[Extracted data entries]
# # # # # # #

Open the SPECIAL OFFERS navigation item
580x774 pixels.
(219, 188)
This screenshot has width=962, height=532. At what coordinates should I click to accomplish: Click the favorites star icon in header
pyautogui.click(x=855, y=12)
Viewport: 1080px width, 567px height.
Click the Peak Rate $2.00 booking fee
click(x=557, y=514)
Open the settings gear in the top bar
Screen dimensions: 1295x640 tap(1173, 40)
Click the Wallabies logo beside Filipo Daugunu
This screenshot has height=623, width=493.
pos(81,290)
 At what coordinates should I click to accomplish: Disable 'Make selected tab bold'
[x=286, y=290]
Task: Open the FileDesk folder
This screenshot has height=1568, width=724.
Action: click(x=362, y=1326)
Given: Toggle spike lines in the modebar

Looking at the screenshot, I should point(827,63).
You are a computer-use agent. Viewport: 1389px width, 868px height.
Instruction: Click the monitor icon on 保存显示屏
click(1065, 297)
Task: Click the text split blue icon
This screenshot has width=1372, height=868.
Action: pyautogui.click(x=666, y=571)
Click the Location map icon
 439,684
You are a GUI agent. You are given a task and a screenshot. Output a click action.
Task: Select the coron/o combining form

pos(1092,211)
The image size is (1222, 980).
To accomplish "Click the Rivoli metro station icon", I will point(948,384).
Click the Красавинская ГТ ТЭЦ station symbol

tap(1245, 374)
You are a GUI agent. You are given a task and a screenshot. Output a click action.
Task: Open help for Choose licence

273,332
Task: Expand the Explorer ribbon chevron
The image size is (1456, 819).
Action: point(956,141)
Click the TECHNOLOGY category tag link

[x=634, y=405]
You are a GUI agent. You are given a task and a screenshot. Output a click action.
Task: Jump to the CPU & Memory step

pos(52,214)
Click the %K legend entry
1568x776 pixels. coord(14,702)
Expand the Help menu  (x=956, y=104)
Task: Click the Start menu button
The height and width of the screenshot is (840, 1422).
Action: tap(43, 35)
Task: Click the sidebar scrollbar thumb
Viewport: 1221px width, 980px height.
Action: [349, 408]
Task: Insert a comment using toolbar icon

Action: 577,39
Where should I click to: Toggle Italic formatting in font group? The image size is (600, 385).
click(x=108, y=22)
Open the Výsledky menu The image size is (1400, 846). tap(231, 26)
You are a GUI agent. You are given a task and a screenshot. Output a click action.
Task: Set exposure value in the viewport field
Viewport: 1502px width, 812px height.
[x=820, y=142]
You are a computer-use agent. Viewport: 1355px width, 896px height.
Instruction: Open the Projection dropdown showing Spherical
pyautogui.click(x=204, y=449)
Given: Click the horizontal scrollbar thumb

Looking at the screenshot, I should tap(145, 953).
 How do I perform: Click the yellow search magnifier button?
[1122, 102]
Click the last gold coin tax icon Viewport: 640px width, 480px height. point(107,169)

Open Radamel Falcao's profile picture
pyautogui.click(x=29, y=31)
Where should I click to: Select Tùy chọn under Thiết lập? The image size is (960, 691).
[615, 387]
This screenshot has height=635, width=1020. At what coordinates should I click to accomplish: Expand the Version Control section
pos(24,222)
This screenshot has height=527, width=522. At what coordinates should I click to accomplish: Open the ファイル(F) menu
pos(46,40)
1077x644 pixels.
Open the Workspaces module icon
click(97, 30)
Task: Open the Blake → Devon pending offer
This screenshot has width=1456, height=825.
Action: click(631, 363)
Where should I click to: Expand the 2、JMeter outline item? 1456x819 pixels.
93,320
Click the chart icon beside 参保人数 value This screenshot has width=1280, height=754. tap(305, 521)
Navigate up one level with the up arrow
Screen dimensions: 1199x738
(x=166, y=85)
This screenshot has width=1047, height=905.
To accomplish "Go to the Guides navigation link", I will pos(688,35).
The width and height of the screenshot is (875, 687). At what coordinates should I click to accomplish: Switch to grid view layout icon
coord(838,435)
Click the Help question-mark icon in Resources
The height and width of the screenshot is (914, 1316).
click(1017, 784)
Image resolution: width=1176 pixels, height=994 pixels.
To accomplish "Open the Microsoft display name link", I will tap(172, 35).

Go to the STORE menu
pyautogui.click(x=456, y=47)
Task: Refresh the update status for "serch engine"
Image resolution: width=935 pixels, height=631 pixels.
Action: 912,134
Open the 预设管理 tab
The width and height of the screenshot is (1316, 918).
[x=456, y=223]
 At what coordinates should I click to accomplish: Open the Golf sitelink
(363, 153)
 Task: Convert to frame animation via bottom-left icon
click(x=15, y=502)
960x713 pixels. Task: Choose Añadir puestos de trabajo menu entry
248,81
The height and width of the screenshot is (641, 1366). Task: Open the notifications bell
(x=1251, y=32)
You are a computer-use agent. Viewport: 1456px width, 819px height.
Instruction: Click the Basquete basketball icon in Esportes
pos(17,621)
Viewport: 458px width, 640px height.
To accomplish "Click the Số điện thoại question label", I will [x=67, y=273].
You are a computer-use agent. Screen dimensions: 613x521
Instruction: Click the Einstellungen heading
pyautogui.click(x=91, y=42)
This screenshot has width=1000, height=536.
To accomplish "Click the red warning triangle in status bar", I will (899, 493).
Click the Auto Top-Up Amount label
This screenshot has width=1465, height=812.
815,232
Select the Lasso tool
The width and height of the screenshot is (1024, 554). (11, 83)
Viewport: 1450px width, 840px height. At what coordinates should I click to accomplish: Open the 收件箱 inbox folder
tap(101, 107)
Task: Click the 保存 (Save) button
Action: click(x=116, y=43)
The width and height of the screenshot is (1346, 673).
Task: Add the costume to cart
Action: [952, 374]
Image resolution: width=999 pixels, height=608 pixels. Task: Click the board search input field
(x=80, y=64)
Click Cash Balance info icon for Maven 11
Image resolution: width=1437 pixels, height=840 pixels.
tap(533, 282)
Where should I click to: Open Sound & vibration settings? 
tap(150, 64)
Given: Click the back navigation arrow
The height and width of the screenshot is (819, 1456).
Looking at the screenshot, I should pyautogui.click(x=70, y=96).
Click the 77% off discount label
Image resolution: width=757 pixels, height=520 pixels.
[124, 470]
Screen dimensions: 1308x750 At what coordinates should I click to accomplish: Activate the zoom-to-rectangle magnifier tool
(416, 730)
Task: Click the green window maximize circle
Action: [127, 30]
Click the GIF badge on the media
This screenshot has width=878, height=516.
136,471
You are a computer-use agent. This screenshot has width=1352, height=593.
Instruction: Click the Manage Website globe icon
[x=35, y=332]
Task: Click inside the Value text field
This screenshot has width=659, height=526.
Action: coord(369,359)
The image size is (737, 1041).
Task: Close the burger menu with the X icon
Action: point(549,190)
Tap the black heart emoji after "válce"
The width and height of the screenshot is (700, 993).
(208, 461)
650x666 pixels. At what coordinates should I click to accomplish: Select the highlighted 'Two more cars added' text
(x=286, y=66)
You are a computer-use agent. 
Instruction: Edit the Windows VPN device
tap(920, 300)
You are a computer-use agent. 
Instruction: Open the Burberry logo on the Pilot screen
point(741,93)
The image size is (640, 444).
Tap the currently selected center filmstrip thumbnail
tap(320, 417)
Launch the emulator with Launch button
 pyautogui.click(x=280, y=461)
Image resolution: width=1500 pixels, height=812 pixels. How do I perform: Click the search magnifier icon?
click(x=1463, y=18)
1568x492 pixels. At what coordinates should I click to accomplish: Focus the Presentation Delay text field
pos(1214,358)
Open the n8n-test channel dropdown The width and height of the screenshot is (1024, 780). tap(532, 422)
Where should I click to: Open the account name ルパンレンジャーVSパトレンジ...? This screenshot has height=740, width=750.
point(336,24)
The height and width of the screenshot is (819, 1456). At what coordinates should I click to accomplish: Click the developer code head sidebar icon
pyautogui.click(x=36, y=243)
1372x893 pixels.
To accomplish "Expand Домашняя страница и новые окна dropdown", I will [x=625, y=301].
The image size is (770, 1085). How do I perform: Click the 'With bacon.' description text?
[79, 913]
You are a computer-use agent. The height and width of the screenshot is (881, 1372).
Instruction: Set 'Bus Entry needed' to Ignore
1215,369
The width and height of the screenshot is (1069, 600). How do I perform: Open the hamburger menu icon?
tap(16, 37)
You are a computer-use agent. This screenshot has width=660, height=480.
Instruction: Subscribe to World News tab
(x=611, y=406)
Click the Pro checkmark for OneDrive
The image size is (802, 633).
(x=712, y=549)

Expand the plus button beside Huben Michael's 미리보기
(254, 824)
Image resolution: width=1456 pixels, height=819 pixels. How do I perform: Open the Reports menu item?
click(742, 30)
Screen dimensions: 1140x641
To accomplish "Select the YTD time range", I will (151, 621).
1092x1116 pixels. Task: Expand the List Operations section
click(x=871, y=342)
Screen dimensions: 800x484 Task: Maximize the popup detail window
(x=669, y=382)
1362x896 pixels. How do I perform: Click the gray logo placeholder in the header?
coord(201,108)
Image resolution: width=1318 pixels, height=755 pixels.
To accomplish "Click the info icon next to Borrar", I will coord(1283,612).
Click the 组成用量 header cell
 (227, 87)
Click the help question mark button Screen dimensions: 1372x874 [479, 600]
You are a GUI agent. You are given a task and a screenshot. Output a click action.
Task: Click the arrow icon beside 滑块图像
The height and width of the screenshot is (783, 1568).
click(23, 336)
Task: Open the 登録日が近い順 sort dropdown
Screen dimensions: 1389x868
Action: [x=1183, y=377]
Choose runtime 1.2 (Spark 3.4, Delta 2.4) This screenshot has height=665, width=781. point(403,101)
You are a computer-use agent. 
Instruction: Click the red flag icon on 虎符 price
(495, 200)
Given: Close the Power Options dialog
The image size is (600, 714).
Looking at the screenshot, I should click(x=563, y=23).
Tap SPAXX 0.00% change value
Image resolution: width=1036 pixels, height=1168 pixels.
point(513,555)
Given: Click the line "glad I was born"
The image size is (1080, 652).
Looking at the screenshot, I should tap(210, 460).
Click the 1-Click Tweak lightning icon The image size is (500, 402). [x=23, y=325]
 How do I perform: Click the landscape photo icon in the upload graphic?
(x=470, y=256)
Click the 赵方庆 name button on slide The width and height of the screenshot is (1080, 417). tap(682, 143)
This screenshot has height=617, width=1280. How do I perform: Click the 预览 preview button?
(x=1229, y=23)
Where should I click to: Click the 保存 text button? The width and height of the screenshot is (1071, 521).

# # # # # # #

(TASK TO CARRY OUT)
Copy the records verbatim, starting at the line that contains "Expand the Help" and ending at the line that contains "Action: 577,39", with both of those lines included.

(EXPECTED ANSWER)
Expand the Help menu  (x=956, y=104)
Task: Click the Start menu button
The height and width of the screenshot is (840, 1422).
Action: tap(43, 35)
Task: Click the sidebar scrollbar thumb
Viewport: 1221px width, 980px height.
Action: [349, 408]
Task: Insert a comment using toolbar icon

Action: 577,39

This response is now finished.